愛知県名古屋の大須名物「ブラジルチキン」って一体どんなチキン?
その名古屋でも有数の商店街の大須に、チキンマニア垂涎(すいぜん)のB級フードがあることをご存じだろうか?その名も大須名物「ブラジルチキン」。
今回は私、名古屋育ちのライター石黒が現地レポートしよう。
商店街の一角にあるブラジル料理店「オッソ・ブラジル」で食べられるこのブラジルチキン、決して「名古屋名物」と銘打っていないところがイイ。
簡単に言うと丸鶏のローストチキンだ。
さらに言えば、ブラジルでは最もポピュラーな料理なので、店オリジナルの料理でもない。

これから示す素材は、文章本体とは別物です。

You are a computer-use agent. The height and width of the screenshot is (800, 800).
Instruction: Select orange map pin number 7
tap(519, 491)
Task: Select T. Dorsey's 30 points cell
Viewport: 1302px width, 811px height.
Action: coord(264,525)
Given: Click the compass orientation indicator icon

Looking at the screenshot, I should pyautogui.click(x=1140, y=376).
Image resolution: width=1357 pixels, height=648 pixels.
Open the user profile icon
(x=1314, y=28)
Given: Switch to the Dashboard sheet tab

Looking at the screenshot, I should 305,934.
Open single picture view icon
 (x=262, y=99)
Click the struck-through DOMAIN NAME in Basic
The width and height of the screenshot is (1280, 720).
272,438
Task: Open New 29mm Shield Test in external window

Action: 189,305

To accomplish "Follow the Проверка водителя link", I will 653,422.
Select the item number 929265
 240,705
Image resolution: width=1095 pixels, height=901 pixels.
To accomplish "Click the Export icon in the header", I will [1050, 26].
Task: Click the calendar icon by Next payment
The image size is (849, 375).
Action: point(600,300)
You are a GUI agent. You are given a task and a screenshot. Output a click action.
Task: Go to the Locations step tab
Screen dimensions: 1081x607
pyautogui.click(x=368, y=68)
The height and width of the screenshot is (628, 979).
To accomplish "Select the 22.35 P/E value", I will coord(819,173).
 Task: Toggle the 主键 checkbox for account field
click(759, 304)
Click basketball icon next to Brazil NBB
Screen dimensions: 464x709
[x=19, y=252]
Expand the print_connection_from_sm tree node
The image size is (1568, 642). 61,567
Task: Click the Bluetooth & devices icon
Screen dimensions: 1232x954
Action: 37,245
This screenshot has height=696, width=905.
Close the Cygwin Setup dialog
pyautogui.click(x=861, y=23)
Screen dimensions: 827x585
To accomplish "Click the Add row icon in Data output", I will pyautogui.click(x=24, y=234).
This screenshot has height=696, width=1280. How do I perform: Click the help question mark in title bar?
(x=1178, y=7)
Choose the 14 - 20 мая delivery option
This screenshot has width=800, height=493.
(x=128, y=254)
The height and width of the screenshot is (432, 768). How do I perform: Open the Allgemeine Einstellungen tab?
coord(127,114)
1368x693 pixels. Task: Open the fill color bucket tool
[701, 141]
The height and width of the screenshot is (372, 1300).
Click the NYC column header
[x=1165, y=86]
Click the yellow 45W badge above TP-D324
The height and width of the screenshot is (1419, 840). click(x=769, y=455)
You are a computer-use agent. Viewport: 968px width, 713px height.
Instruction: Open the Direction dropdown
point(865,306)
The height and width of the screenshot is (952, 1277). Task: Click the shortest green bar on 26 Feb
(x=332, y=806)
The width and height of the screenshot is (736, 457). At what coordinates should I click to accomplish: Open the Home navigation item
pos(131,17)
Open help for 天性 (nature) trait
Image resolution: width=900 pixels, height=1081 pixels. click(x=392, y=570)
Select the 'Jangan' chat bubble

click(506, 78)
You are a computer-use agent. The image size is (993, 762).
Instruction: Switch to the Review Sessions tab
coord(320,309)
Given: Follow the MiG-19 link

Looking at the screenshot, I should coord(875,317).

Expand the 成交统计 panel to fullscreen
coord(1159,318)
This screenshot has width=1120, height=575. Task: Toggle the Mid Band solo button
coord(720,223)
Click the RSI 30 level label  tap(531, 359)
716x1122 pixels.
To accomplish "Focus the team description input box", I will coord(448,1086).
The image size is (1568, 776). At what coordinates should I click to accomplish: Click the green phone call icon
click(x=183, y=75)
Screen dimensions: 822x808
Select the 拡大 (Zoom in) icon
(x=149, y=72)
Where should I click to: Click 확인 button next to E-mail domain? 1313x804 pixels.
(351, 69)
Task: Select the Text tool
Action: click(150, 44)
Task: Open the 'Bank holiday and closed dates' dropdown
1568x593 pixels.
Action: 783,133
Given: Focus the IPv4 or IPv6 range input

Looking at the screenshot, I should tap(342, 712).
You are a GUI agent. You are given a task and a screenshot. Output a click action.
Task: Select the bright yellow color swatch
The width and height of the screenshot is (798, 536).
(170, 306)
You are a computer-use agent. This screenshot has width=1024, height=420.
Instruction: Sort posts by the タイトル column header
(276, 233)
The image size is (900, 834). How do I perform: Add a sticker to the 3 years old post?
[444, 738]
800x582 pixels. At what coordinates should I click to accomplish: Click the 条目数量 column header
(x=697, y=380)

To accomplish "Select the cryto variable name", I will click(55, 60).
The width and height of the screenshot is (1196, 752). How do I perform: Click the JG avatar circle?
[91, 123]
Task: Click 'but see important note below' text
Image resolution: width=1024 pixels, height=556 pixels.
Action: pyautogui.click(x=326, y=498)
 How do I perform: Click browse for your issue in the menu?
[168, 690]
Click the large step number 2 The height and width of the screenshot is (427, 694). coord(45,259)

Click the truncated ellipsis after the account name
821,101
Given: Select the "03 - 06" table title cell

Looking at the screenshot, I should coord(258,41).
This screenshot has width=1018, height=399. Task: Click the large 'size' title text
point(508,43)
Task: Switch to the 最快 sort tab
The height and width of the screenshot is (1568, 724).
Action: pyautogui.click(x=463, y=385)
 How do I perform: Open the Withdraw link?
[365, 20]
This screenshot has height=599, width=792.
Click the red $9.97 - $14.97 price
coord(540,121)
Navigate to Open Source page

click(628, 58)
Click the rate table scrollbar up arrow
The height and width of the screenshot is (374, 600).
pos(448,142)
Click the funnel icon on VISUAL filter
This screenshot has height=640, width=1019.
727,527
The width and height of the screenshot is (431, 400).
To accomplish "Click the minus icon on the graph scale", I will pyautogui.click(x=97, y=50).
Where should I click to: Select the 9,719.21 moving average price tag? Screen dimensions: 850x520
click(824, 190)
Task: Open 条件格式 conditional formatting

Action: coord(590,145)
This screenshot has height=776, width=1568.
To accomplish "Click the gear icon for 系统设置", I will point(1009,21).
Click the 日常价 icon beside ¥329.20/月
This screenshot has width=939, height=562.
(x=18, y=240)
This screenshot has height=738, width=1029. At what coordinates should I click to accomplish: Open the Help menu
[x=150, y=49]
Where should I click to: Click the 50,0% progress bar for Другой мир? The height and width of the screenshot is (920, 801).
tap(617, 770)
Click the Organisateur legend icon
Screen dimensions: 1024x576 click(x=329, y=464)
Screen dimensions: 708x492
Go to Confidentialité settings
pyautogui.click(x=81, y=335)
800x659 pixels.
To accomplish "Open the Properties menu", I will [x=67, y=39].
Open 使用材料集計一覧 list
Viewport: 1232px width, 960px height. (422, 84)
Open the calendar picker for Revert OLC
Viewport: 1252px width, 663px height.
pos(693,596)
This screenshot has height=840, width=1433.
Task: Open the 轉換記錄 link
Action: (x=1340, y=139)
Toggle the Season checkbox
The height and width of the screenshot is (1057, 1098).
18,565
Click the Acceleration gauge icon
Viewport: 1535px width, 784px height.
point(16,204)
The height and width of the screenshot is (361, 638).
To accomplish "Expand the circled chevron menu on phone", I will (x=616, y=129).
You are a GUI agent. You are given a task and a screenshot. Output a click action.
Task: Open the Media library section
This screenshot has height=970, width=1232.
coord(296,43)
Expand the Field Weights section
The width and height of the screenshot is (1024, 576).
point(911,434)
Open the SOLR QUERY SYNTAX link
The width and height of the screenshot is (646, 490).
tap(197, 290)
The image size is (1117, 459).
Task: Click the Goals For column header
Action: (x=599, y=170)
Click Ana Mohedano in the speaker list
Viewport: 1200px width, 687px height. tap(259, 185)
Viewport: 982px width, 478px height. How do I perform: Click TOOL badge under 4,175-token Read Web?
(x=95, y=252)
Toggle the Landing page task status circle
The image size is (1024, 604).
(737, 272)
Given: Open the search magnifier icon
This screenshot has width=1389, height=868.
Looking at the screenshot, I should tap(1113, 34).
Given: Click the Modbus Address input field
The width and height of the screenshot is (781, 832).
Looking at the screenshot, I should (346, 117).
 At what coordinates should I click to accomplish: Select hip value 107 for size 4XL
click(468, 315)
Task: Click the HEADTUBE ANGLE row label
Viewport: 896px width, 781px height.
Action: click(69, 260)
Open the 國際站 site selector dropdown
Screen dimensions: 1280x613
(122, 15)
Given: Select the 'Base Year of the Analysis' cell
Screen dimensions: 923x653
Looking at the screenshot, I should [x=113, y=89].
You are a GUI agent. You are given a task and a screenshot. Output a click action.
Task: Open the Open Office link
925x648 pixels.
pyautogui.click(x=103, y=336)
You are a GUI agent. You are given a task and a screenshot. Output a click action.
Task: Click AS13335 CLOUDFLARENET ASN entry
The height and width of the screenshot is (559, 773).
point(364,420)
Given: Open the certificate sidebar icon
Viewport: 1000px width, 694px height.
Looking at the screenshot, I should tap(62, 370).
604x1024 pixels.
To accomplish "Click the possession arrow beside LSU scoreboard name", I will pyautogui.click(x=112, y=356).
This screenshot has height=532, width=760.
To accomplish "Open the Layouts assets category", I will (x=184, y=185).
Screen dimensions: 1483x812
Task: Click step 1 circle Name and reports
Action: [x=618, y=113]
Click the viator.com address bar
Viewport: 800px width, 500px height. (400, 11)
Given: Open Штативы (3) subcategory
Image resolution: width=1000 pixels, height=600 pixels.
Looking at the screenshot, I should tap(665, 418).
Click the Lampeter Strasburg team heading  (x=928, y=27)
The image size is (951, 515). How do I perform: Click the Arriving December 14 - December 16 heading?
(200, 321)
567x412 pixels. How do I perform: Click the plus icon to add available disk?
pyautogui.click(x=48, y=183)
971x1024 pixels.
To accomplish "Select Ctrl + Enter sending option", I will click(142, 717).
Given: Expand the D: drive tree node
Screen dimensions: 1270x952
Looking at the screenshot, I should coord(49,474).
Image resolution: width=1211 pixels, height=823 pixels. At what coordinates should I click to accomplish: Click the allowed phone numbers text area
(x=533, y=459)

店も客も(名古屋育ちの筆者も)当初は「大須名物」だと意識していたわけではない。
しかしそのウマさが名古屋在住のブラジル人はもちろん、日本人の間にも口コミで広がり、いつの間にか大須名物として認知されていったのだ。
店に入ってまず驚かされるのが、店頭のグリルマシンだ。
商店街の人出が多い休日にもなると、2台の巨大なマシンがぐるぐるとチキンをローストしている。
一体何羽いるんだろう、とにかくド迫力(笑)。
チキンは1羽1,500円。
食券を買って、それをグリル前の店員に渡すと、チキンをグリルから出してくれる。
この店のいいところは、店先のテラスで出来立てのチキンをそのまま食べられること。
食べやすいようにハサミで豪快にカットしてくれるのだ。
取材した日は休日だったからか、見回すとテラスのテーブルは一杯だ。
お客はブラジル人もいるし、日本人もいる。
近年メディアへの登場が多くなったので、雑誌片手に来店する人も少なくない。
チキンはテイクアウトもできるが、できれば出来立てアツアツをその場で食べてほしい。
マシンから取り出したばかりのチキンをカットすると、中の熱で湯気が立ち込め、ジューシーな肉汁が滴り落ちてくる。
チキンは丸一日下味に漬け込んであるから、全体に味がじんわり染みている。
じっくりローストされているため、外の皮はパリッと香ばしく、中はふっくら。
丸鶏なので、いろいろな部位を味わうことができるのも魅力だ。
うまみの凝縮されたモモはもちろん、あっさりした胸、ヘルシーなささみなど、食感の違いを楽しめるのがうれしい。
全体に行き渡った、隠し味となるニンニクの風味も食欲をそそる。
ビールと一緒に食べれば最高だ。
ひと通りプレーンな味を堪能したらひと味プラス。
店特製のビネガーソースをかけよう(後で聞いたところによると、これは「ビナグレッチ・モーリョ」と言うらしい)。
ソースはスパイシーで酸っぱくて、味ががらっと変わる。
バーベキュー好きなブラジルならではの楽しみ方なのだろう。
ソースとの相性のよさを満喫するのも楽しく、丸鶏だからボリューム満点だとはいえ、2人でならペロリと食べられる。
スタッフはとにかく忙しそうだ。
スキを見て「一日にどれぐらい出るの?」と聞いてみたところ、「たくさん出るね」。
そりゃ答えになってないだろ(笑)。
しかし、少し暇になったところで、もう一度同じ質問を投げかけたら、「土曜日なら150から200、日曜なら200から250」というすごく細かい数字が返ってきた。
考えてみたらこの回転の速さこそ、味を保つ秘訣(ひけつ)なのかもしれない。
それはすなわち、「常に出来立てが食べられる」ということ。
作りおきに当たることはまずない。
だからこそ大須名物の称号が与えられるのだろう。
ちなみに、一年でもっとも忙しいのはクリスマスの時期だとか。
かくいう筆者もクリスマスの時期にチキンを買いに行ったが、あまりにすごい行列で諦めたという経験がある。
なお、この店はブラジル料理店であって、チキン専門店ではないので誤解なく。
モチモチのチーズパンやいろいろなブラジル料理もそろっているのだ。
ご飯をつけてランチ風に食べることもできるので、ぜひ試してみてほしい。